▶ _What the task asks_
Please repeat the records below exactly, but only from the line that contains "Click the horizontal" onward, ending with the last line.

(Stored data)
··········

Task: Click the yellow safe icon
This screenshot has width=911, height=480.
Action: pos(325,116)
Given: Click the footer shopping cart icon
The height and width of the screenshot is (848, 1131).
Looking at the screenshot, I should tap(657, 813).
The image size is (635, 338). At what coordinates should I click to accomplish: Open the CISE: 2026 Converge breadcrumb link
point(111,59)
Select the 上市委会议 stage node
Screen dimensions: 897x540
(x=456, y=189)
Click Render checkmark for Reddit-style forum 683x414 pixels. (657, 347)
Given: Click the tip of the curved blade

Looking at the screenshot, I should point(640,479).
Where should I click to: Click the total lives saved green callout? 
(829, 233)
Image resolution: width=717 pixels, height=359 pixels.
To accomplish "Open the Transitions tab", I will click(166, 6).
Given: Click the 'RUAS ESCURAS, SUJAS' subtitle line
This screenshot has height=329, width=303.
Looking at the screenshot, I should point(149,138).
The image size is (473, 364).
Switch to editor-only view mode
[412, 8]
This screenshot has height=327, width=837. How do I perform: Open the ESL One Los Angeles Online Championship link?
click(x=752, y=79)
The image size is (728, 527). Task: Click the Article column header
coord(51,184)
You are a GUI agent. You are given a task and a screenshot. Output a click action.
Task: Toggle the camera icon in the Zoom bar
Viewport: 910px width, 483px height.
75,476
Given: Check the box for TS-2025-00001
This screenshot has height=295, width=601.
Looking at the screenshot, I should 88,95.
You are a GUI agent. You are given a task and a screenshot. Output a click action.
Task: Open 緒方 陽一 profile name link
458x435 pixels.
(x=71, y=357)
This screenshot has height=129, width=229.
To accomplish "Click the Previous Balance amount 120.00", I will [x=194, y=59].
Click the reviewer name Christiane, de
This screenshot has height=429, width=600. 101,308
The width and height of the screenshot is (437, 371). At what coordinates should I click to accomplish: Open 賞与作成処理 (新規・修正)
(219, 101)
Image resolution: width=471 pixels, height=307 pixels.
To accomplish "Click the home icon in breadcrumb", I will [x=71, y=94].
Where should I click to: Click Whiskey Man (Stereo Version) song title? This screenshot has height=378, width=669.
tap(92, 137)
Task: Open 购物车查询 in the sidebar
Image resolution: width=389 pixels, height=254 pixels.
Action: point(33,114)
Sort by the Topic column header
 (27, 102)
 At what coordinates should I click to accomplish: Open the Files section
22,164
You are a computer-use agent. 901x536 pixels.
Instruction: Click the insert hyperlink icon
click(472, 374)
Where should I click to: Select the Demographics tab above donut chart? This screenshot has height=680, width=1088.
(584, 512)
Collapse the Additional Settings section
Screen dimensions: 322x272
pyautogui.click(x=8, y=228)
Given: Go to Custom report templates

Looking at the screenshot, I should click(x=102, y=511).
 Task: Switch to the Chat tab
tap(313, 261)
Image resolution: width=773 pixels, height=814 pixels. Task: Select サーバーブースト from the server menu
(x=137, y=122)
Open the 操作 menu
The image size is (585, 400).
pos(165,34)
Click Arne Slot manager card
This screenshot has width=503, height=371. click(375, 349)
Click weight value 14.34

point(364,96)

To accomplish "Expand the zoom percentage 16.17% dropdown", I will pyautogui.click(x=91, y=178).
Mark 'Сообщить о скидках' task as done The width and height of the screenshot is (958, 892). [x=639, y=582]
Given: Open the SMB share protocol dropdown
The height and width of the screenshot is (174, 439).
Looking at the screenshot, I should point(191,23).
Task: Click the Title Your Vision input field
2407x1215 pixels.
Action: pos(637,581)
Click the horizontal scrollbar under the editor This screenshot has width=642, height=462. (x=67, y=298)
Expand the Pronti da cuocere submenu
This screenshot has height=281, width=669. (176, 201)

··········

▶ _Exercise response_
Click the horizontal scrollbar under the editor This screenshot has width=642, height=462. (x=67, y=298)
Expand the Pronti da cuocere submenu
This screenshot has height=281, width=669. (176, 201)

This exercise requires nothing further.